Abstract 16615: Reconstitution of CD4 T Cells Causes Cardiac Fibrosis and Myocardial Dysfunction in T Cell Specific S1P Receptor 1 Deficient Diabetic Mice

Abstract

Involvement of T cells in fibrosis has been reported but modulation of their role in context of diabetic fibrogenesis has yet to be determined. Our previous studies indicated that T cell S1P receptor 1 (S1P1) genetic depletion ensues sustained lymphopenia in circulation and reduced fibrosis in streptozotocin-induced type 1 murine diabetic model. We hypothesized that adoptive transfer of T cells to T-cell S1P1 receptor knock-out (TS1P1KO) mice would abolish cardioprotection and antifibrotic effect as observed earlier. TS1P1KO and littermate wild-type (WT) mice were divided into vehicle and streptozotocin (STZ) (50 mg/kg body weight for five days, i.p.) groups. Naïve CD4 T cells were isolated by positive selection through MS column from CD4 magnetic microbeads-labeled WT mice splenocytes.
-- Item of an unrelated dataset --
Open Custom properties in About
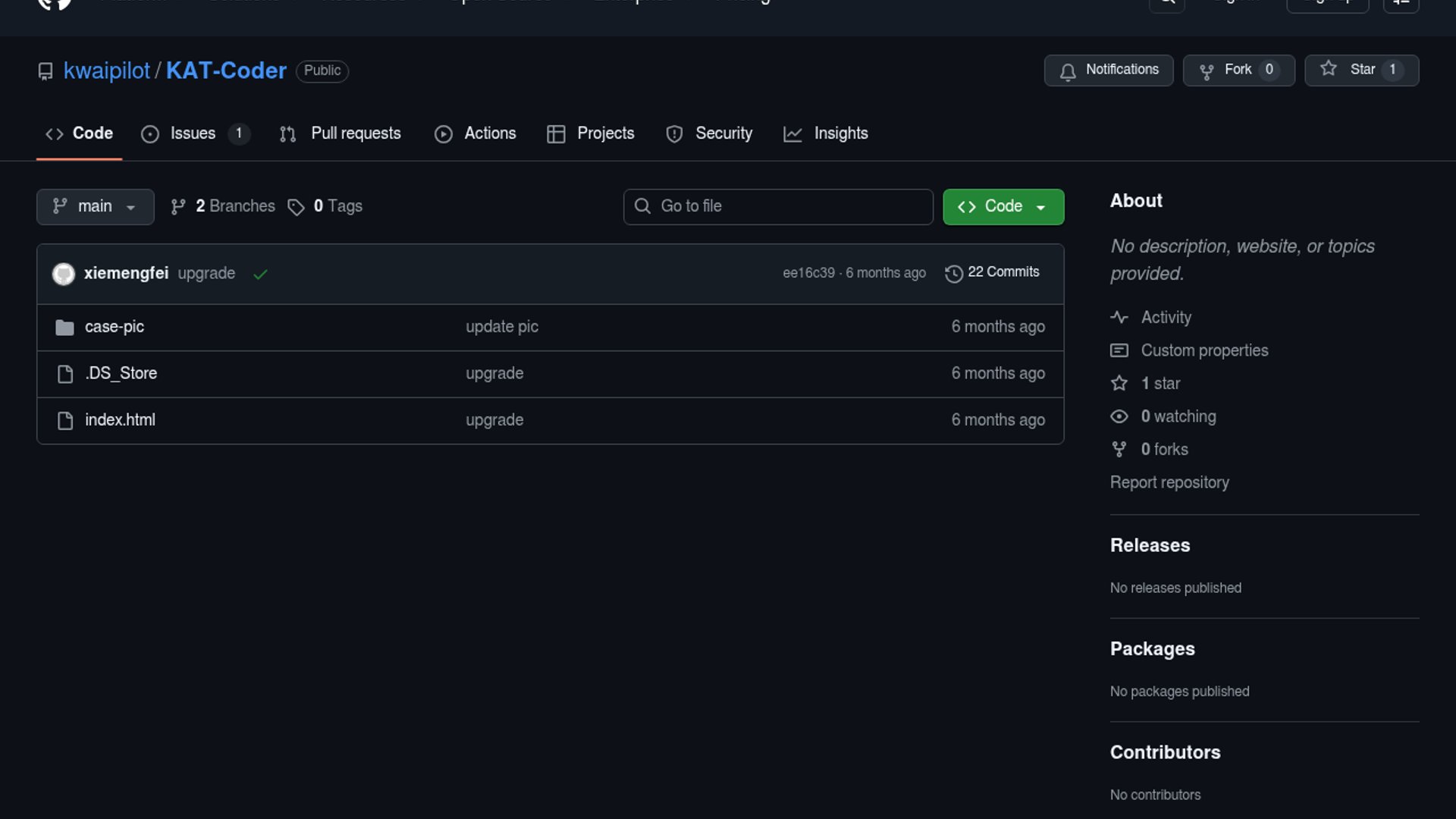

Isolated CD4 T cells (purity >95%) were adoptively transferred (i.v.) into the mice of above groups at dose of one million cells. Body weight (g) and blood glucose level (mg/dl) were monitored. CD4 and CD8 T cells in blood were counted by flow cytometry. Heart histology was studied in H&E stained sections and pathological grading was given. Masson Trichrome stained heart sections were digitally imaged at 16x magnification and percent of fibrotic area was quantified by using NIH ImageJ. Cardiac contractility was measured in ex-vivo Langendorff’s heart perfusion system at the end of 11 weeks. TS1P1KO mice had ~90% reduced T cells (CD4 cells: 1.15±0.30% vs 25.06±0.64%, CD8 cells: 2.09±0.42% vs 14.72±0.38% in WT, **P<0.01, n=4-5) in blood. KO diabetic mice without adoptive transfer of CD4 T cells exhibited about 70% less fibrotic area (11.86±4.34% vs 46.48±8.06% in WT STZ, *P<0.05, n=7-9) and improved cardiac structure and function. Adoptively CD4 T cells recipient KO diabetic mice presented cardiac structural disorganization (histological score: 9.25±0.95 vs. 1.29±0.52 in KO STZ without transfer, *P<0.05, n=4-7) and increased myocardial fibrosis (37.11±3.22% vs. 11.86±4.34% in KO STZ without transfer, *P<0.05, n=4-7) with reduced cardiac contractile force compared with KO diabetic mice without CD4 T cells transfer. In conclusion, reconstitution of CD4 T cells increases cardiac fibrosis and attenuates cardiac function in lymphopenic T cell S1P1 knock-out diabetic mice.